▸ **What you need to do**:
Since pictures are not part of the copy, please output only the lines from the one with "Open the Only show active blobs dropdown" through the end of the data below, exactly as written.
* * *
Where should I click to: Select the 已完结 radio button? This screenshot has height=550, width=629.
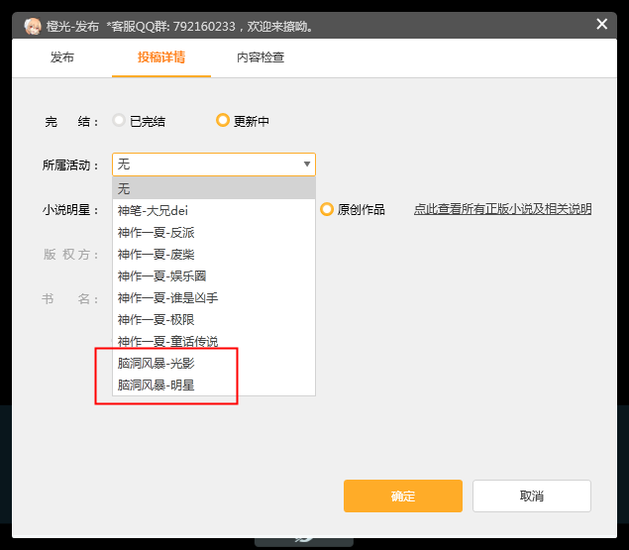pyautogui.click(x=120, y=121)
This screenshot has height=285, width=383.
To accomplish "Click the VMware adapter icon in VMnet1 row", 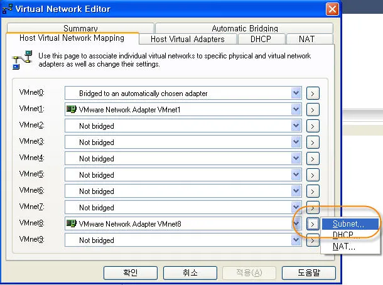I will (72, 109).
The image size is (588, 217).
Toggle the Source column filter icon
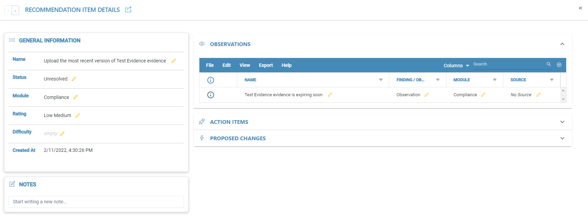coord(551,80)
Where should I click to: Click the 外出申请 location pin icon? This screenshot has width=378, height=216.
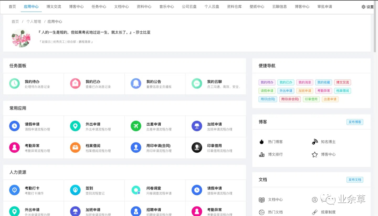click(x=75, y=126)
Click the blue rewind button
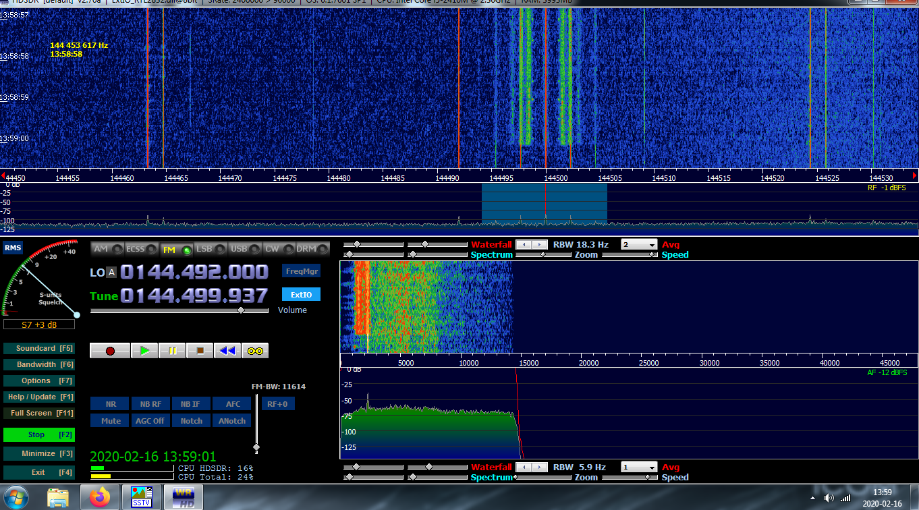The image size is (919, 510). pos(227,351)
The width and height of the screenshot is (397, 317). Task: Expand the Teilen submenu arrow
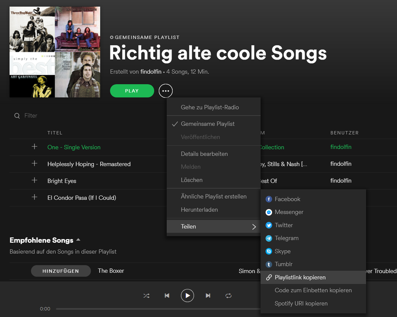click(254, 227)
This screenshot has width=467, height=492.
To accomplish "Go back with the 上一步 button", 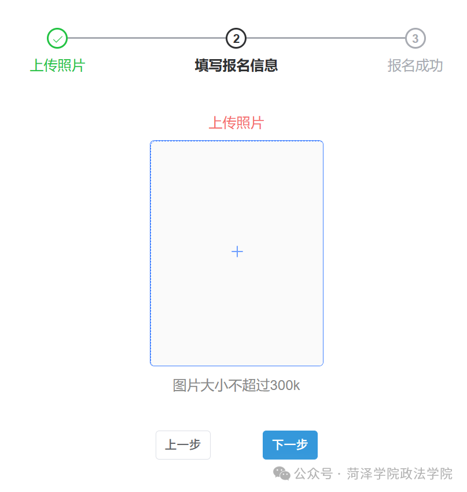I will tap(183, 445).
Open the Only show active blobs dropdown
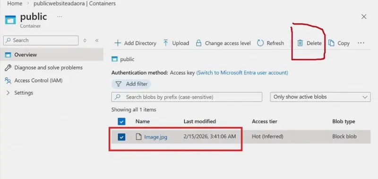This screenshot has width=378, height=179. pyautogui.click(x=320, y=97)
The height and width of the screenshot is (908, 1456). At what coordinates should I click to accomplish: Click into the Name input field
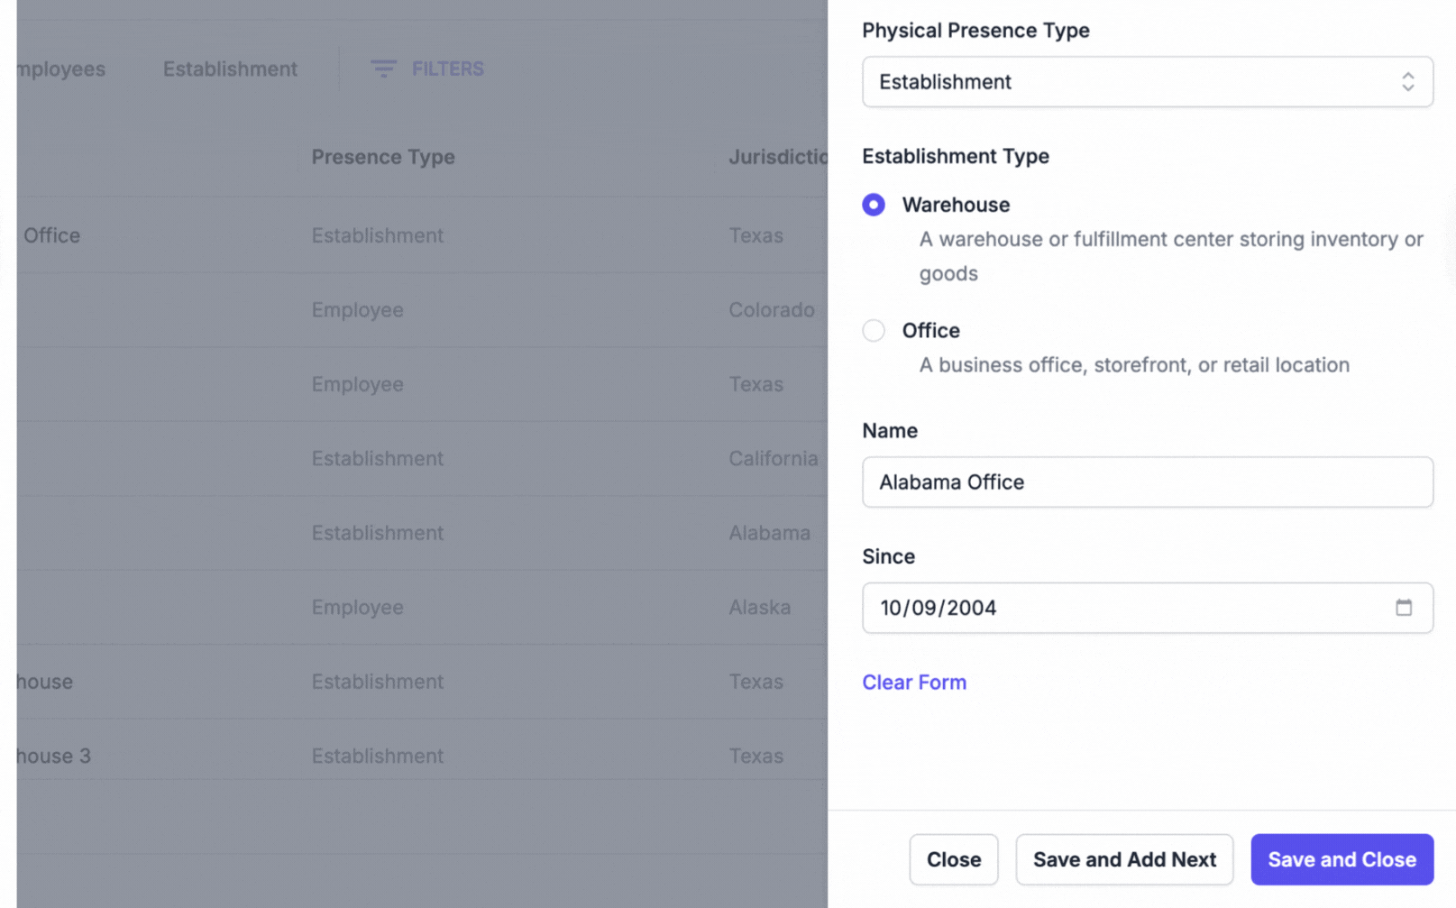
* * *
▸ **Result of this task**:
Open the Only show active blobs dropdown
This screenshot has width=378, height=179. pyautogui.click(x=320, y=97)
The height and width of the screenshot is (908, 1456). At what coordinates should I click to accomplish: Click into the Name input field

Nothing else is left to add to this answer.